:: Data extracts ::
□ □ □ □

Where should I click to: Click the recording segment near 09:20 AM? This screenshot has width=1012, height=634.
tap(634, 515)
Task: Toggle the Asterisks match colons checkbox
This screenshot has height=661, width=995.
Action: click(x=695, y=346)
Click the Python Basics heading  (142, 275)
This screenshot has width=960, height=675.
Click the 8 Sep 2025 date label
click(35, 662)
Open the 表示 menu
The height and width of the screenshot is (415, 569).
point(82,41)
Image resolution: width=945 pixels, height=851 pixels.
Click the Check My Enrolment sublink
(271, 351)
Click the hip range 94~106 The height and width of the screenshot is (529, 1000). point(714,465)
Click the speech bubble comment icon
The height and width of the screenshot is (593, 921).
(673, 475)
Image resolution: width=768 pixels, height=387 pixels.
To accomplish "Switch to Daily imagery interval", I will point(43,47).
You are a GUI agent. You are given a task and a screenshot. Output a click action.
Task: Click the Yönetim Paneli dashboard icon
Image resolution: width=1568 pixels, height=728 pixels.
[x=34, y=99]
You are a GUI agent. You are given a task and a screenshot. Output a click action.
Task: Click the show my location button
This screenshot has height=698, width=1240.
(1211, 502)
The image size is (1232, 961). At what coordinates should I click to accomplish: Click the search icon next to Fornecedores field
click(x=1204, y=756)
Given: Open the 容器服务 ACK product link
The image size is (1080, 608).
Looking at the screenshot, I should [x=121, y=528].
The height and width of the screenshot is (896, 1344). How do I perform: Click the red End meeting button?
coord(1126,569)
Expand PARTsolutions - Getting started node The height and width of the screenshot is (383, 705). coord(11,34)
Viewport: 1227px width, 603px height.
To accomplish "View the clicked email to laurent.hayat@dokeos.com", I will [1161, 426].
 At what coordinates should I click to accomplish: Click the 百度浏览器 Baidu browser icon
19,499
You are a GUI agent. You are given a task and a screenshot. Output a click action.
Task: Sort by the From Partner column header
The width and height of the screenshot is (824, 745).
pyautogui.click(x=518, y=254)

□ □ □ □

:: How to complete this task ::
In the listing, find every line with the word "will" and return it.

:: Answer area ::
To accomplish "Switch to Daily imagery interval", I will point(43,47).
To accomplish "View the clicked email to laurent.hayat@dokeos.com", I will [1161, 426].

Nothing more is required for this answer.